• [EXERCISE TASKS]
1 > Retype the part of the checker-pattern thread that starts at "Hi, I am having" and ends at "a triangle mesh).".
2 > Answer these about the checker-pattern thread:
(a) What color pattern does the poster want to fill in?
(b) What does the variable v in GridPoint hold?
(c) What number does setup() pass to initGrid?
3 > Carry on the checker-pattern thread from the point where it stops.

::: EXCERPTED PASSAGE :::

How to fill in a checker pattern with PVectors?

Hi, I am having a hard time changing the fill(); on the following terrain code. How can I fill(); in a black and white pattern?

import processing.svg.*;

boolean record;

// a class to representing a point on our grid.
// This should/would/could be done better by defining it as faces (of a triangle mesh).
// but would it keep as simple as possible 
class GridPoint {
  float x, y, v;
  public GridPoint(float px, float py, float pv) {
    x = px;  // x-pos of the grid point
    y = py;  // y-pos of the grid point
    v = pv;  // height of the grid point
  }
}

//helper variables
float halfWidth, halfHeight;
boolean mode = false;
// storage of out grid
int rows, cols;
GridPoint[][] grid;
// image used for texture and heightmap
PImage img;


void setup() {
  size(980, 980, P3D); //OPENGL?
  noLoop();
  frameRate(1);
  smooth(8);
  halfWidth  = width/2.;
  halfHeight = height/2.;
  initGrid(7.);
  // use textureMode IMAGE as the grid is not normalized
  textureMode(IMAGE);
}

void initGrid(float scl) {
  // load the image, used for texture and heightmap.

::: PROVIDED MATERIAL :::

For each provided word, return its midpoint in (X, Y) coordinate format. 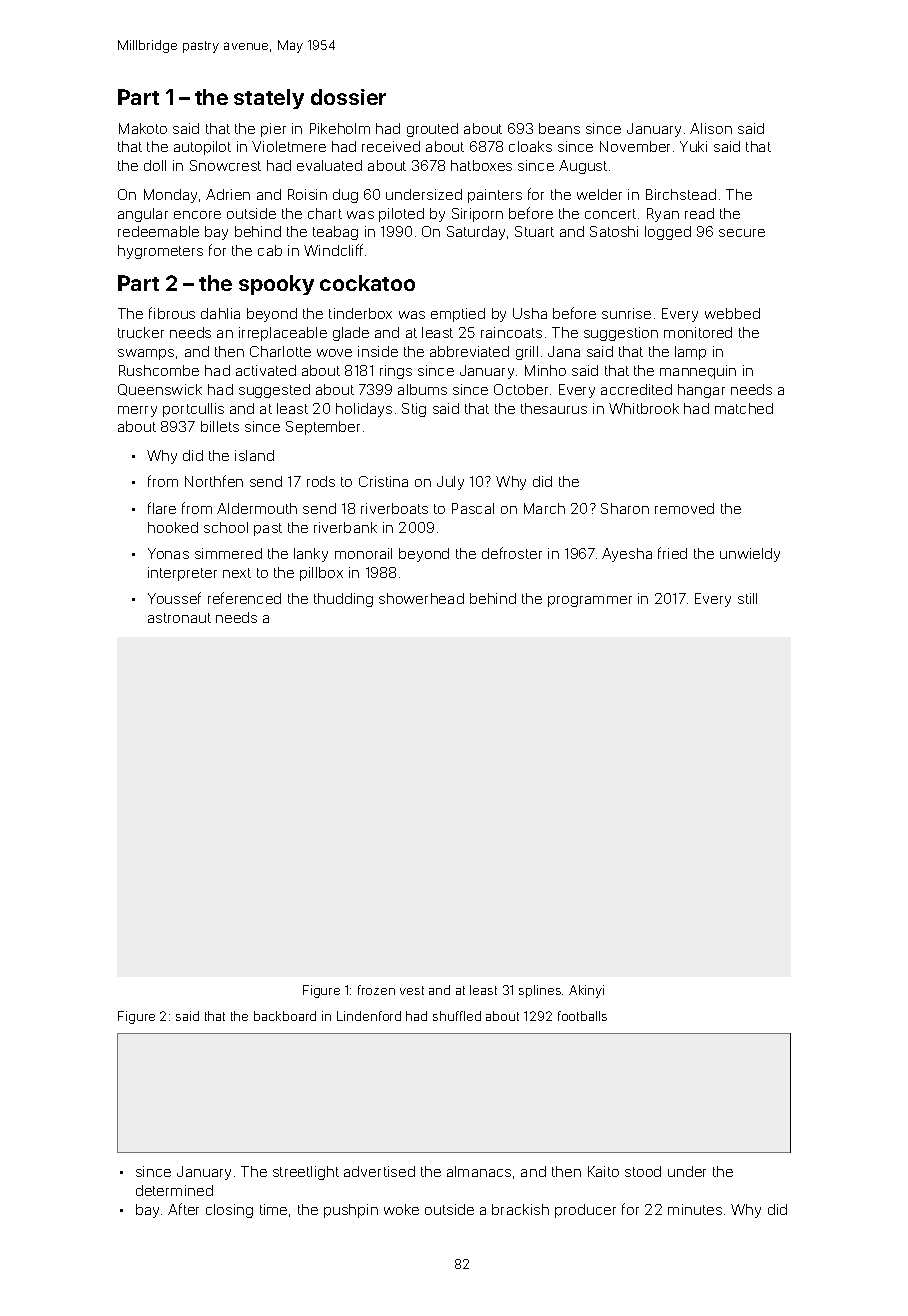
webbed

:::

• [WRITTEN ANSWERS]
1 >
Hi, I am having a hard time changing the fill(); on the following terrain code. How can I fill(); in a black and white pattern?

import processing.svg.*;

boolean record;

// a class to representing a point on our grid.
// This should/would/could be done better by defining it as faces (of a triangle mesh).

2 >
(a) Black and white.
(b) The height of the grid point.
(c) 7.

3 >
  // usually more than one picture will be used. One for heightmap, one for normalmap and one with the texture.
  // for simplicity it has the same size than our grid to not make the code more math intensive.
  // to get this work our image is somehow a bit blurred (like noise is), otherwise the mesh isn't smooth enough
  img = loadImage("gradients88_2.jpg");
  img.loadPixels();
  img.resize(980,980);
  // initialize our gridpoints
  rows = floor(height/scl);
  cols = floor(width/scl);
  grid= new GridPoint[rows][cols];
  for (int y = 0; y < rows; y++) {
    for (int x = 0; x < cols; x++) {
      int sx = floor(x*scl);
      int sy = floor(y*scl);
      // set x and y coordinates (center origin) and the height of the current point.
      // height is the normalized brightness value [0..1] of the pixel color from the image.
      // Subtract 0.5 to align it to center [-0.5..0.5]
      // scaling it by 50, so the range is [50.0*(-0.5)..50.0*(0.5)]
      grid[y][x] = new GridPoint(-halfWidth+sx+scl/2, -halfHeight+sy+scl/2, 50.*(brightness(img.get(sx, sy))/255-0.9));
    }
  }
}

void draw() 
{
    background(0);
   if (record) {
    beginRaw(SVG, "output_September19_2023.svg");
  }
 
  

  // set the origin to the center of the screen, and move it 400px far away on z-axis
  translate(halfWidth, halfHeight, 0.05);  // zoom in (lower numbers) zoom out (higher numbers around 200)
  

  // switch between mesh and texured mode
  //if (frameCount % int(TAU*100.) == 0) {
  //  mode = !mode;
  //}

  if (mode)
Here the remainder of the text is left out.